===== Material provided

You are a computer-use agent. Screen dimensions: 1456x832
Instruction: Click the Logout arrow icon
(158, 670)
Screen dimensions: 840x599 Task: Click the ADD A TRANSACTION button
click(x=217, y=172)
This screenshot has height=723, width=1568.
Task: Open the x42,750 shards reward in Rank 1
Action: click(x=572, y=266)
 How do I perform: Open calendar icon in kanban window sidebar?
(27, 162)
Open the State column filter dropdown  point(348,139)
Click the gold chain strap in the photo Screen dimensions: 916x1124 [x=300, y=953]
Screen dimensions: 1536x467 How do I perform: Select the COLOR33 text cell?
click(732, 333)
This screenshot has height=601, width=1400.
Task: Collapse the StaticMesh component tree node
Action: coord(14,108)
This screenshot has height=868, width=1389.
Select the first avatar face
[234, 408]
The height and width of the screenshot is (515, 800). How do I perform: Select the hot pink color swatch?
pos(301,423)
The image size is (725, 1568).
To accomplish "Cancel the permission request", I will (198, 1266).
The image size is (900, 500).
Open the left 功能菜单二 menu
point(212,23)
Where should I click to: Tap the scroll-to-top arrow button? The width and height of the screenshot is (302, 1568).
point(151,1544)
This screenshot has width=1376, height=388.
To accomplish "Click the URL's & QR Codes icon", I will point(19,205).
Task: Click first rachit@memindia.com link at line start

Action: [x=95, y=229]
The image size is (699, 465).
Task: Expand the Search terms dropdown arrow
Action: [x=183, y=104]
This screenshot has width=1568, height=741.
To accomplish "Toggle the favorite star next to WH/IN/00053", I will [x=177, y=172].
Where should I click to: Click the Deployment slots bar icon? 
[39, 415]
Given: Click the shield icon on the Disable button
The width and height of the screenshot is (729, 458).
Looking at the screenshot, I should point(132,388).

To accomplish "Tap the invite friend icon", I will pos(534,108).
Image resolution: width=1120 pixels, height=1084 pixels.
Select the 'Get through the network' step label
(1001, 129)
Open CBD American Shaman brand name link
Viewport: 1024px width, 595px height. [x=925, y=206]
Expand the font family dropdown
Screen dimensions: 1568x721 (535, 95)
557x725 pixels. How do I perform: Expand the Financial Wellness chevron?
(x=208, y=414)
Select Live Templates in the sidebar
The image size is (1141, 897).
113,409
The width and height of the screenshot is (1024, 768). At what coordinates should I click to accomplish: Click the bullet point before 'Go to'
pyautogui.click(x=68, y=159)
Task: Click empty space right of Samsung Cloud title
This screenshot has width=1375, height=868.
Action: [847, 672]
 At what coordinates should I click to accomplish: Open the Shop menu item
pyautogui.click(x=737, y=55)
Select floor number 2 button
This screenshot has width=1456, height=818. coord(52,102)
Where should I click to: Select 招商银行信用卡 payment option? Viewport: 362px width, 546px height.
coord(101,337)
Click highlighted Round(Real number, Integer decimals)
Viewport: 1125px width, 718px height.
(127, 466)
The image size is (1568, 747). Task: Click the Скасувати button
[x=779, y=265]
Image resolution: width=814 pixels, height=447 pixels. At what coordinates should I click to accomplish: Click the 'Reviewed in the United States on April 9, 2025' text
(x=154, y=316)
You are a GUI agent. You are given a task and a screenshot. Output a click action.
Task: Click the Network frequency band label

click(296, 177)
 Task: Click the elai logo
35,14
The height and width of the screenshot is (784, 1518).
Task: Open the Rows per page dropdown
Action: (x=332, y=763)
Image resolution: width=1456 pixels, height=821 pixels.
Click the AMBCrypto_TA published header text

==========

» Task to carry out
Arrange every line of the records above as a JSON list of strings, one string per line, leaving out blank lines.

» Response to the task
[
  "You are a computer-use agent. Screen dimensions: 1456x832",
  "Instruction: Click the Logout arrow icon",
  "(158, 670)",
  "Screen dimensions: 840x599 Task: Click the ADD A TRANSACTION button",
  "click(x=217, y=172)",
  "This screenshot has height=723, width=1568.",
  "Task: Open the x42,750 shards reward in Rank 1",
  "Action: click(x=572, y=266)",
  " How do I perform: Open calendar icon in kanban window sidebar?",
  "(27, 162)",
  "Open the State column filter dropdown  point(348,139)",
  "Click the gold chain strap in the photo Screen dimensions: 916x1124 [x=300, y=953]",
  "Screen dimensions: 1536x467 How do I perform: Select the COLOR33 text cell?",
  "click(732, 333)",
  "This screenshot has height=601, width=1400.",
  "Task: Collapse the StaticMesh component tree node",
  "Action: coord(14,108)",
  "This screenshot has height=868, width=1389.",
  "Select the first avatar face",
  "[234, 408]",
  "The height and width of the screenshot is (515, 800). How do I perform: Select the hot pink color swatch?",
  "pos(301,423)",
  "The image size is (725, 1568).",
  "To accomplish \"Cancel the permission request\", I will (198, 1266).",
  "The image size is (900, 500).",
  "Open the left 功能菜单二 menu",
  "point(212,23)",
  "Where should I click to: Tap the scroll-to-top arrow button? The width and height of the screenshot is (302, 1568).",
  "point(151,1544)",
  "This screenshot has width=1376, height=388.",
  "To accomplish \"Click the URL's & QR Codes icon\", I will point(19,205).",
  "Task: Click first rachit@memindia.com link at line start",
  "Action: [x=95, y=229]",
  "The image size is (699, 465).",
  "Task: Expand the Search terms dropdown arrow",
  "Action: [x=183, y=104]",
  "This screenshot has width=1568, height=741.",
  "To accomplish \"Toggle the favorite star next to WH/IN/00053\", I will [x=177, y=172].",
  "Where should I click to: Click the Deployment slots bar icon? ",
  "[39, 415]",
  "Given: Click the shield icon on the Disable button",
  "The width and height of the screenshot is (729, 458).",
  "Looking at the screenshot, I should point(132,388).",
  "To accomplish \"Tap the invite friend icon\", I will pos(534,108).",
  "Image resolution: width=1120 pixels, height=1084 pixels.",
  "Select the 'Get through the network' step label",
  "(1001, 129)",
  "Open CBD American Shaman brand name link",
  "Viewport: 1024px width, 595px height. [x=925, y=206]",
  "Expand the font family dropdown",
  "Screen dimensions: 1568x721 (535, 95)",
  "557x725 pixels. How do I perform: Expand the Financial Wellness chevron?",
  "(x=208, y=414)",
  "Select Live Templates in the sidebar",
  "The image size is (1141, 897).",
  "113,409",
  "The width and height of the screenshot is (1024, 768). At what coordinates should I click to accomplish: Click the bullet point before 'Go to'",
  "pyautogui.click(x=68, y=159)",
  "Task: Click empty space right of Samsung Cloud title",
  "This screenshot has width=1375, height=868.",
  "Action: [847, 672]",
  " At what coordinates should I click to accomplish: Open the Shop menu item",
  "pyautogui.click(x=737, y=55)",
  "Select floor number 2 button",
  "This screenshot has width=1456, height=818. coord(52,102)",
  "Where should I click to: Select 招商银行信用卡 payment option? Viewport: 362px width, 546px height.",
  "coord(101,337)",
  "Click highlighted Round(Real number, Integer decimals)",
  "Viewport: 1125px width, 718px height.",
  "(127, 466)",
  "The image size is (1568, 747). Task: Click the Скасувати button",
  "[x=779, y=265]",
  "Image resolution: width=814 pixels, height=447 pixels. At what coordinates should I click to accomplish: Click the 'Reviewed in the United States on April 9, 2025' text",
  "(x=154, y=316)",
  "You are a GUI agent. You are given a task and a screenshot. Output a click action.",
  "Task: Click the Network frequency band label",
  "click(296, 177)",
  " Task: Click the elai logo",
  "35,14",
  "The height and width of the screenshot is (784, 1518).",
  "Task: Open the Rows per page dropdown",
  "Action: (x=332, y=763)",
  "Image resolution: width=1456 pixels, height=821 pixels.",
  "Click the AMBCrypto_TA published header text"
]